■ Requirement ■
The response must contain every line below in which "computer" appears.

■ Dataset entries ■
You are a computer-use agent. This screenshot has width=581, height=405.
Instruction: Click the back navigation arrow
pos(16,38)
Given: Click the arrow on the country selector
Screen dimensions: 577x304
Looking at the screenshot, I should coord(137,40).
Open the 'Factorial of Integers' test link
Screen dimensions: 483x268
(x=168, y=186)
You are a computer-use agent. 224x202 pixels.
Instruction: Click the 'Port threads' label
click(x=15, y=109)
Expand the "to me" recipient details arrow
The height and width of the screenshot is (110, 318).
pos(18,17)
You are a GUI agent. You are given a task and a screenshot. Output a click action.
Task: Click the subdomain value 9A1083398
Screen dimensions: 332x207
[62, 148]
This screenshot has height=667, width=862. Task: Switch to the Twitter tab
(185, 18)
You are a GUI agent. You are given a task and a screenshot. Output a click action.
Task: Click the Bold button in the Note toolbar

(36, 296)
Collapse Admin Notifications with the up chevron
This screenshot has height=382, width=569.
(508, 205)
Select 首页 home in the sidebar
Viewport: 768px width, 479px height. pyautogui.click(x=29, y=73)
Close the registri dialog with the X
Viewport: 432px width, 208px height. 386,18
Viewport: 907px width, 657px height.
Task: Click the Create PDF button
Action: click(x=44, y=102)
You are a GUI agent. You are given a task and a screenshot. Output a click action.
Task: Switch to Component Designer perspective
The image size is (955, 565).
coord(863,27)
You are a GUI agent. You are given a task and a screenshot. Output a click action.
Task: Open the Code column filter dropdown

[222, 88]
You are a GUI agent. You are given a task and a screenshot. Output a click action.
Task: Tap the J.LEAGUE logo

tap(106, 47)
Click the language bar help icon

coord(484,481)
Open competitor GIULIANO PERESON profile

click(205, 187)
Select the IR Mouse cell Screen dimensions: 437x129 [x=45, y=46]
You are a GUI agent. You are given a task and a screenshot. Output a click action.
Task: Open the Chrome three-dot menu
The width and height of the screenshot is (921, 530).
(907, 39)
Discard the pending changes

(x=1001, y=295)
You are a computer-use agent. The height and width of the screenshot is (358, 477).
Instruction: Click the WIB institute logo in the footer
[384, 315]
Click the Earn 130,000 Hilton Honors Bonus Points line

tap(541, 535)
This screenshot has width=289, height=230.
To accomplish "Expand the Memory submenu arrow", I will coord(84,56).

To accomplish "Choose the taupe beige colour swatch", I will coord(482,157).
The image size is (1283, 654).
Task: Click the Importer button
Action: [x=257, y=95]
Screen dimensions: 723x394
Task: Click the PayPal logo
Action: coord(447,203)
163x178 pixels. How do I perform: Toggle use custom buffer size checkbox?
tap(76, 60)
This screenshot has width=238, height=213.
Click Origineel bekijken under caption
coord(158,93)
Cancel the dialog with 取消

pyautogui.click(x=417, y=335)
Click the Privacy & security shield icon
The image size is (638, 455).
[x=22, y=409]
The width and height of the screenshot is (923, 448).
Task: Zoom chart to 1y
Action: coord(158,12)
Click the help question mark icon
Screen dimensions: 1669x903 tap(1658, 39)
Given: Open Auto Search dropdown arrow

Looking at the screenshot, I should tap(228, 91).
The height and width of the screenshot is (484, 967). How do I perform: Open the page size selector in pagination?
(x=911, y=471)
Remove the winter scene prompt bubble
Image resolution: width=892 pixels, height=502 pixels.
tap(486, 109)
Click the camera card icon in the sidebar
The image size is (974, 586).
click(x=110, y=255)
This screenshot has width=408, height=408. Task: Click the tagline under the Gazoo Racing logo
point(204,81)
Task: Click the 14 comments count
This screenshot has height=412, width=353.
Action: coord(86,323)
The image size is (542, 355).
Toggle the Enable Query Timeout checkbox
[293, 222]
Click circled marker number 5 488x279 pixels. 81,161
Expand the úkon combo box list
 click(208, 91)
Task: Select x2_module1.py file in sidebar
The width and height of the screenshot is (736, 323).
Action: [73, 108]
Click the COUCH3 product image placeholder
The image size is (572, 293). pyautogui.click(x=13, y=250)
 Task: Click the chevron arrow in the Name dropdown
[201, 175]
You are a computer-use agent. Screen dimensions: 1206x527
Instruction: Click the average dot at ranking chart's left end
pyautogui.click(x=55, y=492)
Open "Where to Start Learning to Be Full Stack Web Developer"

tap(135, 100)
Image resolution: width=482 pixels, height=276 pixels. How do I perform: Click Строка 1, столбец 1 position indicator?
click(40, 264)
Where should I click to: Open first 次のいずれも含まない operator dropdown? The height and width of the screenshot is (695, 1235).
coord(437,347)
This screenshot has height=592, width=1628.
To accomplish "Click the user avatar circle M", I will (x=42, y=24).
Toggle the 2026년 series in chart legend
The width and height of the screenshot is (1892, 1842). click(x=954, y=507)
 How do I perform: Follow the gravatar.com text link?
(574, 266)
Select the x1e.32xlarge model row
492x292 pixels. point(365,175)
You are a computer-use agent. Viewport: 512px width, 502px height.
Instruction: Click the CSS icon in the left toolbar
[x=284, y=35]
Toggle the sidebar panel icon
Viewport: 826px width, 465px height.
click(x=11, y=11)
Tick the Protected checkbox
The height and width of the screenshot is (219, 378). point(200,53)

■ Reply ■
You are a computer-use agent. This screenshot has width=581, height=405.
You are a computer-use agent. 224x202 pixels.
You are a computer-use agent. The height and width of the screenshot is (358, 477).
You are a computer-use agent. Screen dimensions: 1206x527
You are a computer-use agent. Viewport: 512px width, 502px height.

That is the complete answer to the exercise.